The index of industrial production for Japan (Figure 14.2c) measures
Japan’s output of industrial commodities. The logarithm of the series is plotted in
Figure 14.2c, and changes in this series can be interpreted as (fractional) growth
rates. During the 1960s and early 1970s, Japanese industrial production grew
quickly, but this growth slowed in the late 1970s and 1980s, and industrial pro-
duction has grown little since the early 1990s.
The Wilshire 5000 stock price index is an index of the share prices of all firms
traded on exchanges in the United States. Figure 14.2d plots the daily percentage
changes in this index for trading days from January 2, 1990, to December 31, 2013 (a
total of 4003 observations). Unlike the other series in Figure 14.2, there is very little
serial correlation in these daily percentage changes; if there were, then you could
predict them using past daily changes and make money by buying when you expect
the market to rise and selling when you expect it to fall. Although the changes are
essentially unpredictable, inspection of Figure 14.2d reveals patterns in their volatil-
ity. For example, the standard deviation of daily percentage changes was relatively
large in 1998–2003 and 2007–2008, and it was relatively small in 1994 and 2004. This
“volatility clustering” is found in many financial time series, and econometric models
for modeling this special type of heteroskedasticity are taken up in Section 16.5.
14.3 Autoregressions
How fast will GDP grow over the next year? Will growth be strong, so it will be a
good year for the U.S. economy, or weak—perhaps even negative—signaling that
the economy will be in a recession? Firms use growth forecasts when they forecast
sales of their products, and local governments use growth forecasts when they
develop their budgets for the upcoming year. Economists at central banks, like the
U.S. Federal Reserve Bank, use growth forecasts when they set monetary policy.
Wall Street investors rely on growth forecasts when deciding how much to pay for
stocks and bonds.

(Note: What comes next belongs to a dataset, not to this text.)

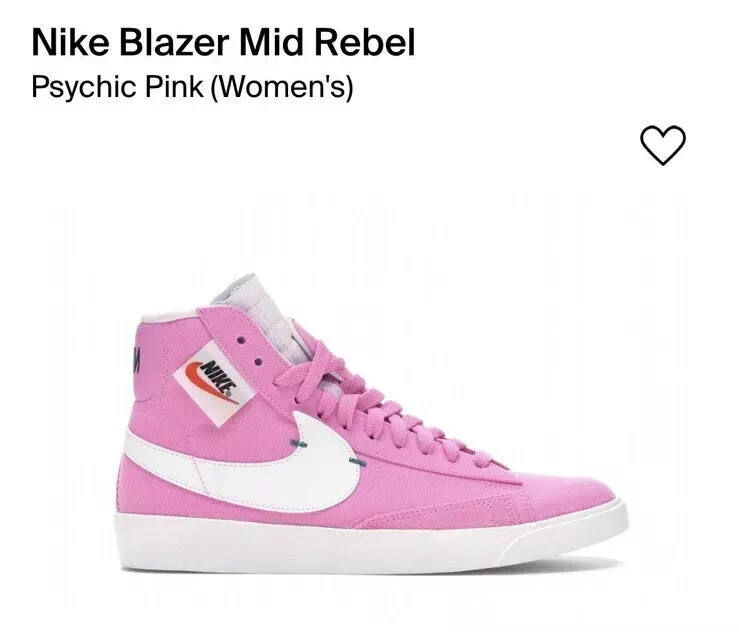
Task: Open the Nike Blazer Mid Rebel title
Action: point(223,42)
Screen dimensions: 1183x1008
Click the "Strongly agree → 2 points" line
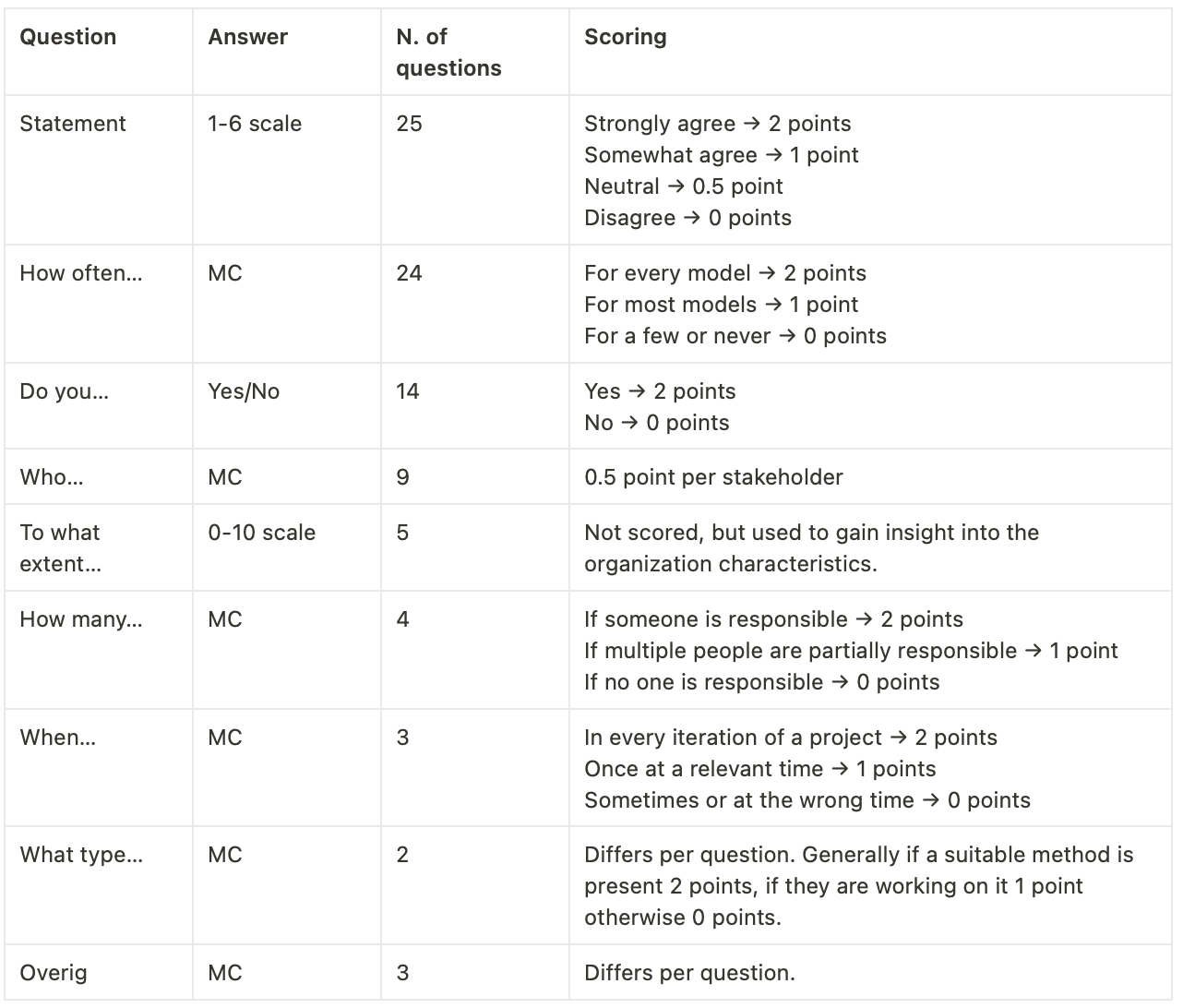(717, 124)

In this section, we consider forecasts made using an autoregression,
a regression model that relates a time series variable to its past values.
The First-Order Autoregressive Model
If you want to predict the future of a time series, a good place to start is in the
immediate past. For example, if you want to forecast the rate of GDP growth
in the next quarter, you might see how fast GDP grew in the last quarter.